_What to produce_
Once you find the line with "At what coordinates should I click to accomplish: Expand" in the data that follows, repeat it and every line after it exactly, through the line with "Click the payslip tag link".

———

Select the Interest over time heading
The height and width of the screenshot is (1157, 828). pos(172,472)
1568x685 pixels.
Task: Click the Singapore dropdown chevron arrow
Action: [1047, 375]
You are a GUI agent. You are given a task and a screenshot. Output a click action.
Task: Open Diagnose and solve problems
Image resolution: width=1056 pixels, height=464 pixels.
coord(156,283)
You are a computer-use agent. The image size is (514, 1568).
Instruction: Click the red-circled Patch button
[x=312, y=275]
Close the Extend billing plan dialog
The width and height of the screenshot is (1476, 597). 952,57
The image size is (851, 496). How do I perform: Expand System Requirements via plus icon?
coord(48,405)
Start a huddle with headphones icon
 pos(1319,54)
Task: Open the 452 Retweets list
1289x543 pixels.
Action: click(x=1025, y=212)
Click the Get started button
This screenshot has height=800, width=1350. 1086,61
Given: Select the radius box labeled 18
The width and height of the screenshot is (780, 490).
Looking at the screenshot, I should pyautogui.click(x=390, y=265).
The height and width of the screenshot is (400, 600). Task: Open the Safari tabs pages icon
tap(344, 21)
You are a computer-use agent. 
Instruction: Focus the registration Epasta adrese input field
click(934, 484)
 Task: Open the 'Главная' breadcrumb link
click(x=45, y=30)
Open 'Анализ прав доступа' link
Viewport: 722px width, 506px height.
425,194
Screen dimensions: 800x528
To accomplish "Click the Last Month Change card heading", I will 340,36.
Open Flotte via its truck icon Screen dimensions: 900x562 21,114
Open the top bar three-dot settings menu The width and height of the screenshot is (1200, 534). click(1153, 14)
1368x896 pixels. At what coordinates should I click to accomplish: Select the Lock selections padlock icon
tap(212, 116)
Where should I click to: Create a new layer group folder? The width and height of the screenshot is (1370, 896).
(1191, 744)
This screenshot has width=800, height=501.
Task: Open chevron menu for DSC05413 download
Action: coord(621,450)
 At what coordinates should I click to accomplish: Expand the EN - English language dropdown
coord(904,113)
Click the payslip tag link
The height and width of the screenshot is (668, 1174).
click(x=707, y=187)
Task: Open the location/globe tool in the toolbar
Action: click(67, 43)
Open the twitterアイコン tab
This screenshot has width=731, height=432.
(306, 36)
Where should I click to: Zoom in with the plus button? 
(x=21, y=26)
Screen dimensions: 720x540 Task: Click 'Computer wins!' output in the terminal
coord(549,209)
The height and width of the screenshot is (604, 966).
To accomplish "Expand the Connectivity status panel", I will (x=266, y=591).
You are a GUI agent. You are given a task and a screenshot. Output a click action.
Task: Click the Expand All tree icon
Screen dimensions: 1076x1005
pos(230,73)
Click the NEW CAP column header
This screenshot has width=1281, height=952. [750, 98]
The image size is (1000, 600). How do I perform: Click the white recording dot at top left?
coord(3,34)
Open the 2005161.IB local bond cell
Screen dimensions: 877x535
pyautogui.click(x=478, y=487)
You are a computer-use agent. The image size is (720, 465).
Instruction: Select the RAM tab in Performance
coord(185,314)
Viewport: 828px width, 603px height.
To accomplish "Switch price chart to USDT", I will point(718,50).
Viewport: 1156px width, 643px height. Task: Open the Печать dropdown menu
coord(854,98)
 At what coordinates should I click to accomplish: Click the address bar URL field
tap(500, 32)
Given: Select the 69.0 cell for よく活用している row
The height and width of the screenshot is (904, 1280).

———

_Response below_
 At what coordinates should I click to accomplish: Expand the EN - English language dropdown
coord(904,113)
Click the payslip tag link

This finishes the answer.